Обычный вопрос, предусмотренный правилами вежливости, не должен бы вызвать никакого подозрения у стражей. И кажется, не вызвал – все трое воинов, довольно сопя, поглощали вареные бараньи мозги – вкуснейшее блюдо!
– Наш род кочует по восточным берегам озера Буир-Нур, – пояснил старик.
Буир-Нур! Так вот они откуда! Это очень, очень близко от кочевий Темучина. Только переправиться через реку Халков – Халкин-Гол.
– Достаточно ли там травы этим летом? Сыт ли скот?
Тоже обычные вопросы, их и полагалось задавать в гостях.
– Спасибо, скот сыт и травы хватает. Правда, давненько уже мы не были в родных кочевьях – с весны. А как вы? Какие новости?

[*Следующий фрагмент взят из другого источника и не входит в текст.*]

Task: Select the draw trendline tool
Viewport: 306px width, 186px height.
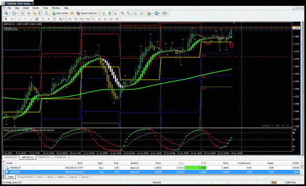Action: click(x=31, y=19)
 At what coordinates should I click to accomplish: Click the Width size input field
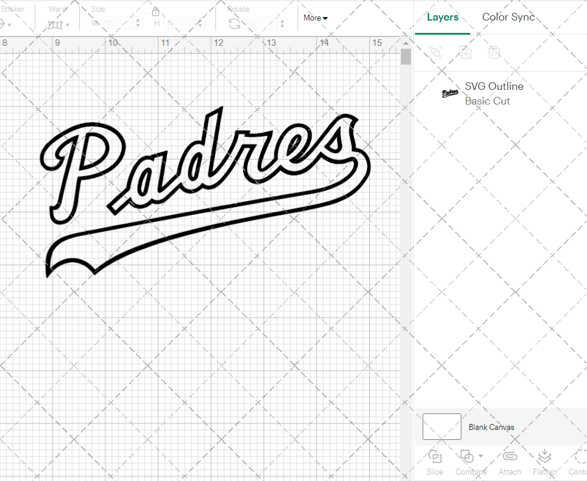pyautogui.click(x=119, y=23)
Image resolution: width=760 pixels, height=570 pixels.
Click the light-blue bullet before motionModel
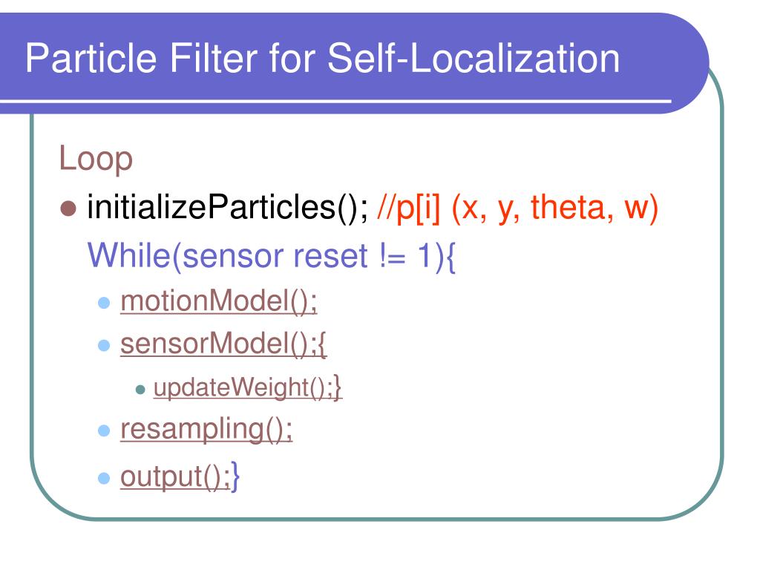[x=104, y=303]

– Все хорошо, слава богам и вечно синему небу, – окунув палец в пиалу, Баурджин побрызгал кумысом на четыре стороны, после чего сказал, словно бы между прочим: – Я знаю ваши места, там трудно кочевать – сопки, ущелья, овраги. Видать, в вашем роду много мужчин…

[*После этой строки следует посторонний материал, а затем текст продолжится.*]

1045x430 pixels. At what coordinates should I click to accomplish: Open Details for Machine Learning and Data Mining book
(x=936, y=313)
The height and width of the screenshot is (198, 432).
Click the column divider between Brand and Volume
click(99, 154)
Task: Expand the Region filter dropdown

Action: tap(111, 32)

– Три сотни воинов на сытых конях выставил мой род под знамена великого Джамухи! – с гордостью отозвался старик.
Три сотни воинов из рода Кабарги, чьи кочевья – на восточном берегу озера Буир-Нур…
– Уважаемые хогжимчи хотят пропеть вам песни о гнусном клятвопреступнике Темучине – конокраде и пожирателе людей, – покончив с мясом, Кэргэрэн Коготь явно намекал гостям о том, что пора бы и приступить к делу.

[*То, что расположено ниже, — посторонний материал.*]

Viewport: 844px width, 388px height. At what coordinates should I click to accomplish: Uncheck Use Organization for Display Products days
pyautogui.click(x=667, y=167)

Ого, вот как! Оказывается, Темучин здесь известен как клятвопреступник, конокрад и пожиратель людей, надо же!
Баурджин улыбнулся и кивнул своим:
– Богино дуу – короткая песня о Темучине.
Сухэ негромко ударил в бубен. Гамильдэ-Ичен тронул струны хура.
– Это было давно, давно, давно-о-о-о-о… – как можно более уныло затянул нойон. – Когда покинувший свой род Темучин рыскал в степях от Онона да Керулена, один, как побитый пес.
– Побитый пес! – восхищенно причмокнул хозяин гэра. Видать, это выражение пришлось ему по вкусу.
Гамильдэ-Ичен скривился.
– А потом сколотил шайку-у-у-у… – продолжал выть Баурджин, более-менее ритмично пересказывая вкратце историю «бандформирования» Дикой Оэлун и ее «гнусных дел».
К его удивлению, песня понравилась не только хозяевам, но и стражам. После ее окончания и те и другие шумно выражали свое одобрение, со смаком повторяя понравившиеся слова и выражения:
– Злоковарный дух Тьмы!
– Черный, как его же мысли!
– Побитый пес, однако! Побитый пес.
Песню пришлось повторить «на бис», пусть даже не очень похоже на первый предложенный вариант, но тем не менее. После чего Баурджин затянул «длинную песнь» о «славных деяниях великого воителя Джамухи-хана», в которой достаточно традиционно описывались многочисленные военные походы, сражения, пиры и охоты.
Судя по реакции слушателей, и эта песнь им пришлась по душе. Дотронувшись до локтя Баурджина, Кэргэрэн Коготь мотнул головой – мол, пора. Пора так пора… Молодой нойон и его музыканты поднялись и, поклонившись, покинули гэр под восторженные восклицания слушателей. У самого выхода Кэргэрэн Коготь неожиданно задержался, с уважением осматривая прикрепленные над притолочиной белые шелковые ленточки с черными уйгурскими письменами:
– Вай, откуда у тебя это, уважаемый?
– Эти волшебные, притягивающие удачу письмена подарил мне когда-то один ученый уйгур! – тут же похвастал хозяин. – Славно, когда такое висит над дверью гэра.